-- Pixel coordinate grounding data --

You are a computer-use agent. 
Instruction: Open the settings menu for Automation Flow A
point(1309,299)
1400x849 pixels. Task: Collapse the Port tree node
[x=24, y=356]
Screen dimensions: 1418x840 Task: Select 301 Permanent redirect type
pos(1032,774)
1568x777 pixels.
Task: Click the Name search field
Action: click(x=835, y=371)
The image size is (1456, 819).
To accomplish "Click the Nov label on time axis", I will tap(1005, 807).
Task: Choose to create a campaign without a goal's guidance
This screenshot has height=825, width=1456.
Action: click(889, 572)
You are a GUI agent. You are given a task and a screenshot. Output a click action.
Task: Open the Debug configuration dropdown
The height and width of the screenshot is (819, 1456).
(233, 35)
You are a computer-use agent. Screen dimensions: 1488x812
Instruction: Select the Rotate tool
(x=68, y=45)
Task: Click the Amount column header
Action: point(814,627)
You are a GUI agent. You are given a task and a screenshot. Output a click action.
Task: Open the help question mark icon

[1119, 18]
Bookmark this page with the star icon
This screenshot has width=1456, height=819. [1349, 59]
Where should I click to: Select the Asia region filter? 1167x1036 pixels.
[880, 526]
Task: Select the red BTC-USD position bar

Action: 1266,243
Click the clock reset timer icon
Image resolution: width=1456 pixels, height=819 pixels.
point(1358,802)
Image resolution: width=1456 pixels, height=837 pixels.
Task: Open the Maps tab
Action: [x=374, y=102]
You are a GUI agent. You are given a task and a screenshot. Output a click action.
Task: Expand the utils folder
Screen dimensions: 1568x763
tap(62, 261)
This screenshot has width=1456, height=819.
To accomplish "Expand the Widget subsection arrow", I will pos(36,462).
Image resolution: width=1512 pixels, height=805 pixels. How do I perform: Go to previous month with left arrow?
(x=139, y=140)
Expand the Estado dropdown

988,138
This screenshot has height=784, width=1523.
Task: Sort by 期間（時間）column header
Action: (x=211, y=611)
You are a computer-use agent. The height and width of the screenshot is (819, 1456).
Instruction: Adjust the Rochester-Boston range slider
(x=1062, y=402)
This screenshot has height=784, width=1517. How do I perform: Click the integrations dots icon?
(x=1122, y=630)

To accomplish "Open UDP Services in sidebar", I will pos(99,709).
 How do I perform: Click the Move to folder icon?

-- Action item --
Copy out, in full, each line above that has the word "folder" in it.

-- Result of the task --
Task: Expand the utils folder
 How do I perform: Click the Move to folder icon?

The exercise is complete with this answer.